Manage the Breach or the Breach Will Manage You
Several high-profile security breaches occurred in 2012. What’s ahead for security administrators in 2012, and how will IT respond?
By Ted Julian, Chief Marketing Officer, Co3 Systems
Unquestionably, 2011 was another riveting year in the security business, particularly from a breach perspective. It included headline-worthy incidents such as the multiple breaches at Sony and the highly focused and determined break-in at security vendor RSA. It also included the largest class-action lawsuit in response to a breach: $4.9 billion against healthcare provider TriCare.
These big names were hardly alone, however. Industry-watcher DataLossDB.org reports 369 breaches involving nearly 127 million records so far in 2011 -- and these are just what have been publically disclosed. Indeed, a recent study from Forrester Research suggests that at least 25 percent of organizations have suffered a breach in the last 12 months.
Developments like these have caused security pros to suggest one of two points of view. The more conservative view is that if you haven’t been breached, it’s just a matter of time. The aggressive view is: you’ve already been breached -- the only question is whether or not you know it.
2012 Prediction #1: There will be more attacks and you will be a target
The bad guys went pro years ago and began focusing on stealing things they could sell. The RSA breach is a great example of this as it was the result of a determined, sophisticated operation after very specific and valuable intellectual property. Although the RSA grabbed all of the headlines in 2011, analysis of related attack traffic suggests that, in fact, RSA was actually just one of more than 760 organizations that were targeted by that effort. Most organizations would be right to fear that if a leading security vendor with gobs of the latest security technology at their disposal like RSA can be breached, so can they.
If you think you aren’t a target because you are not a well-known organization, think again. Of the ten breaches reported in the week I’m writing these predictions, only one was at a firm whose name most people would recognize. If your organization has financial information like credit card data, or even personal information like employee data (which could be leveraged to create a profile for identify theft) then you are a potential target.
Prediction #2: There will be more regulations with more fines
States’ Attorneys-General figured out a few years ago that breach notification laws with fines for non-compliance were win-win scenarios. By passing such legislation, they could both protect their constituents (by looking after their personal information) and fill state coffers by collecting fines from firms that failed to follow the rules. As a result, the regulatory environment shifted from a few states having breach-notification laws (many without fines) to 46 state disclosure laws and fines that keep rising. Europe and the rest of world are following suit -- breach notification laws are passing for the first time in some countries, or existing laws are being updated with teeth in the form of fines.
Further complicating the regulatory patchwork are industry regulations such as the Payment Card Industry Data Security Standard (PCI-DSS) and the Health Insurance Portability and Accountability Act (HIPAA/HITECH) that also include security requirements with penalties for non-compliance.
Though not regulations per se, don’t forget contracts you may have with third parties. It has become increasingly common for agreements between business partners to include provisions for how the loss of data must be handled including repercussions for non-compliance.
Prediction #3: Data proliferation will drive more data loss
If this environment weren’t already challenging enough for IT professionals, data proliferation may be the straw that breaks the camel’s back. From smartphones and tablets to cloud computing and connections with business partners, an organization’s valuable data is in more places now than ever before. Naturally, the more far-flung data is, the greater the likelihood it will go missing or be stolen. Keep in mind that the regulations don’t care how data is compromised. Regulatory requirements must be fulfilled whether cyber criminals stole data from a database or a box of paper records went missing from a warehouse.
Prediction #4: Breach response emerges to mitigate breach risk
Most security pros agree that if you haven’t yet suffered a breach, it’s just a matter of time until you do.
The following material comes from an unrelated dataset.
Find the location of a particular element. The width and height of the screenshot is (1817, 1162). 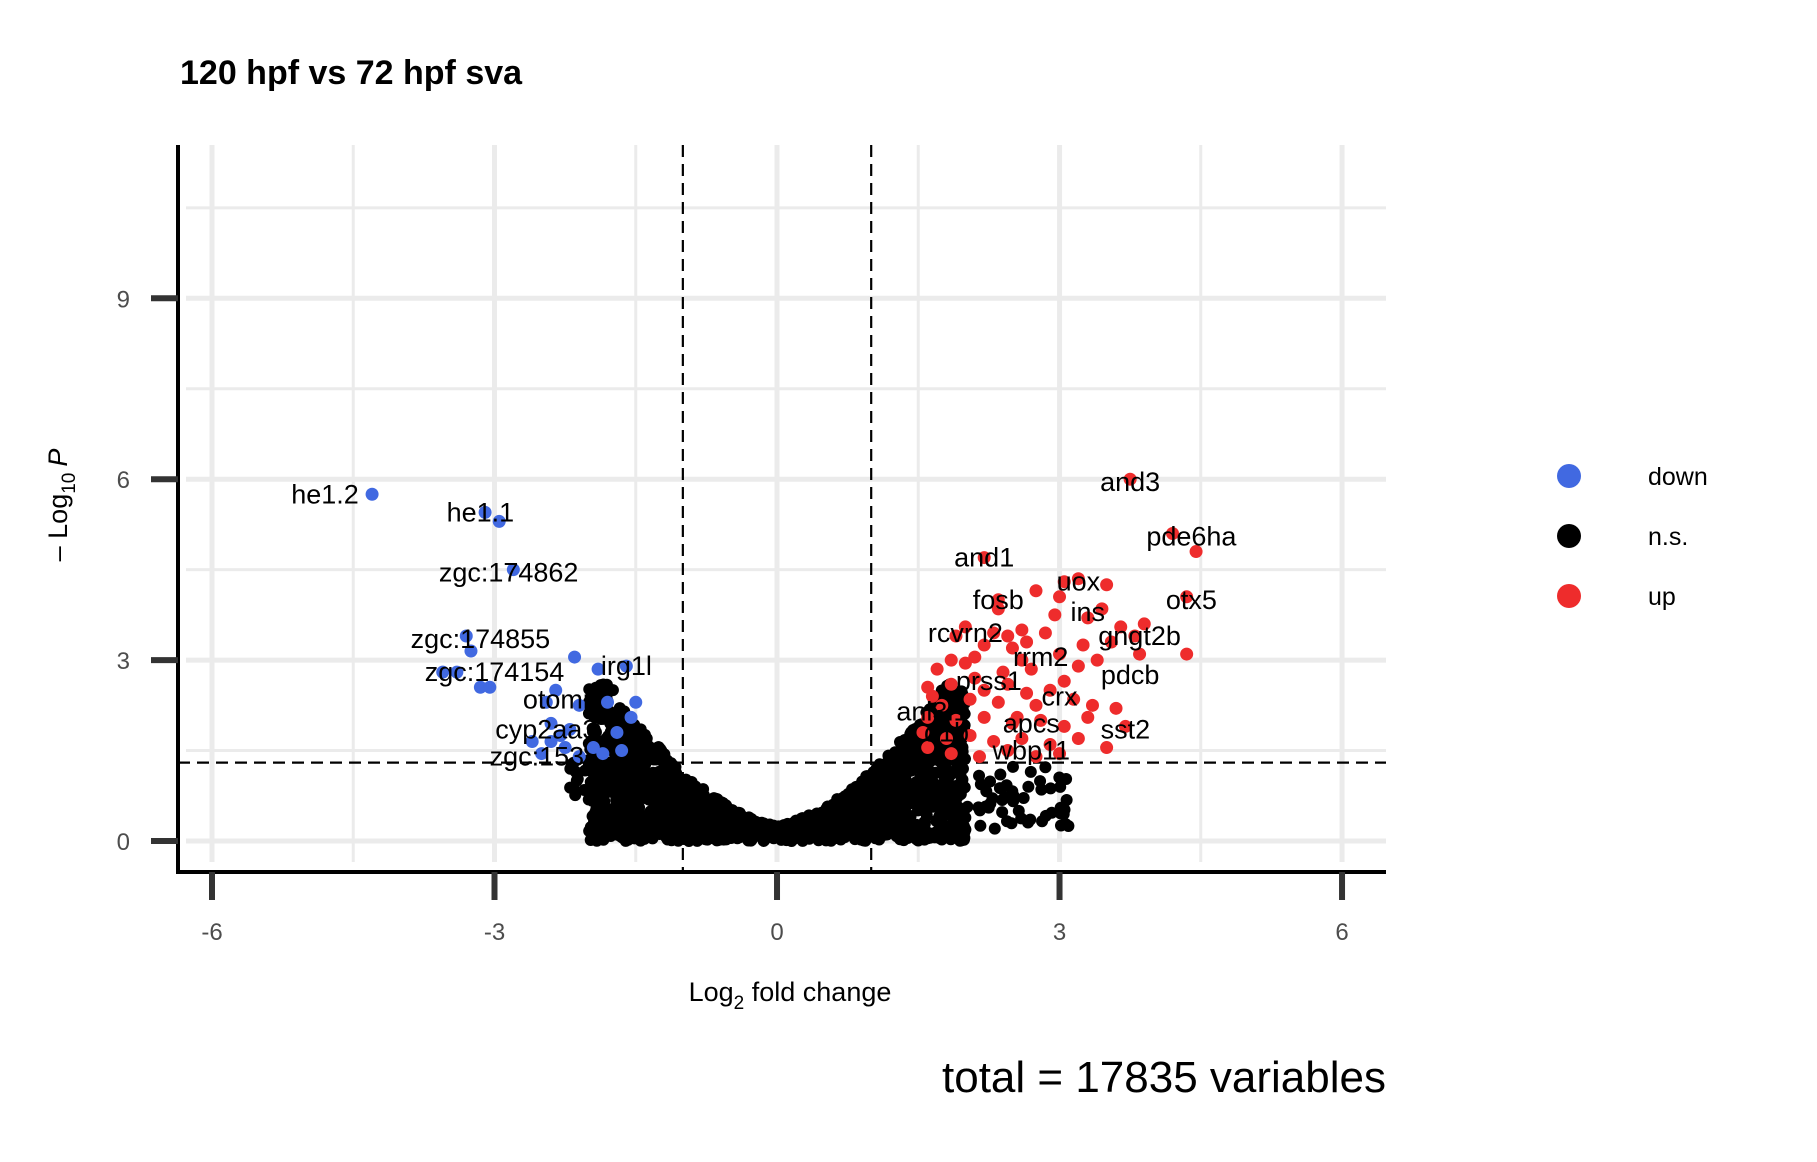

Most compliance experts and legal mavens will tell you that the regulatory environment around breaches has become remarkably complicated, risk ridden, and fine laden. Despite this, few firms have prepared an incident response plan and fewer still have practiced it.
In 2012, this will change. Breaches such as those at RSA suggest that there is no such thing as absolute prevention. The experiences of firms such as ChoicePoint teach us that the greatest post-breach expense can be fines ($15 million of the $41 million ChoicePoint spent after its seminal breach was for fines). Prudent management thus dictates that post-breach investments that help reduce the potential for fines will yield the greatest ROI.
Also driving improved incident response is the enterprises finally realize that doing better isn’t hard or expensive. Multi-million dollar projects with extensive integration requirements are not required. Firms simply need to get an incident response team together, define the policy and process for breach response, and then practice it.
Software and services can help inform and automate aspects of this process, but the end result is that, when a breach occurs, the organization can decisively and swiftly respond in a way that minimizes risk and/or expense and protects the brand by reassuring customers, appeasing regulators, and soothing shareholders. Thus, breaches can morph from an event that brings the organization to its knees to just another aspect of doing business.